* **What you are asked to do**: Starting at the line with "Task: Start Present", repeat every line exactly until the records end, including the last one.

Stored data:
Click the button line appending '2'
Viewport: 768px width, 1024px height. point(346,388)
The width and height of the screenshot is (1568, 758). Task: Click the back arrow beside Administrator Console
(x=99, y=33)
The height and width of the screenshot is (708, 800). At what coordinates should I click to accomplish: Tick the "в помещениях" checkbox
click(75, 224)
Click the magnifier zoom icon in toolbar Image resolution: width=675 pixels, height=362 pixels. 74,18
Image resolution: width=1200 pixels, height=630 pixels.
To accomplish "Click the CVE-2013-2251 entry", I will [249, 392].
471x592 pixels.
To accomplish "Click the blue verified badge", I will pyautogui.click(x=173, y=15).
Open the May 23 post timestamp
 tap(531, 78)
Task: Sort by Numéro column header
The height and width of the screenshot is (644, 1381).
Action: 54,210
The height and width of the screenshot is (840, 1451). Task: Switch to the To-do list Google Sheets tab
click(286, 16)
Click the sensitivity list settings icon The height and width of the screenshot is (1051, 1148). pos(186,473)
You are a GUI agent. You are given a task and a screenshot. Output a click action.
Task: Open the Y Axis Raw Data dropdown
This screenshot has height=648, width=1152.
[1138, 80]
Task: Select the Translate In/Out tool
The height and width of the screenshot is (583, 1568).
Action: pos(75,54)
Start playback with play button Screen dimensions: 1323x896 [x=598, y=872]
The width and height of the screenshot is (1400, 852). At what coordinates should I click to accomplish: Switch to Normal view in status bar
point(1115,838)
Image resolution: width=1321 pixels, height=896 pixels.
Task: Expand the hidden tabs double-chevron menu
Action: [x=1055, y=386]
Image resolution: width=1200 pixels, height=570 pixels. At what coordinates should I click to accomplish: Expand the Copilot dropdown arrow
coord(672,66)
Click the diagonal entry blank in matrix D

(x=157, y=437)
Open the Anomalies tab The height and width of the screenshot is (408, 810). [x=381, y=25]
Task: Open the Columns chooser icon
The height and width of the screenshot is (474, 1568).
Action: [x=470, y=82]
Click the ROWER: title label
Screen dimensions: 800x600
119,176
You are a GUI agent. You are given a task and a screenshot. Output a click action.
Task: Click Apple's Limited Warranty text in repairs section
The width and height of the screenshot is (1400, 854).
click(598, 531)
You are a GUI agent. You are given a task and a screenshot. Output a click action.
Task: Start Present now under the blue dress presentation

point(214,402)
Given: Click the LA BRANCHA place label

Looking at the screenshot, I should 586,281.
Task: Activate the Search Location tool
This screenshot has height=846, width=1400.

* **Output**:
Task: Start Present now under the blue dress presentation

point(214,402)
Given: Click the LA BRANCHA place label

Looking at the screenshot, I should 586,281.
Task: Activate the Search Location tool
This screenshot has height=846, width=1400.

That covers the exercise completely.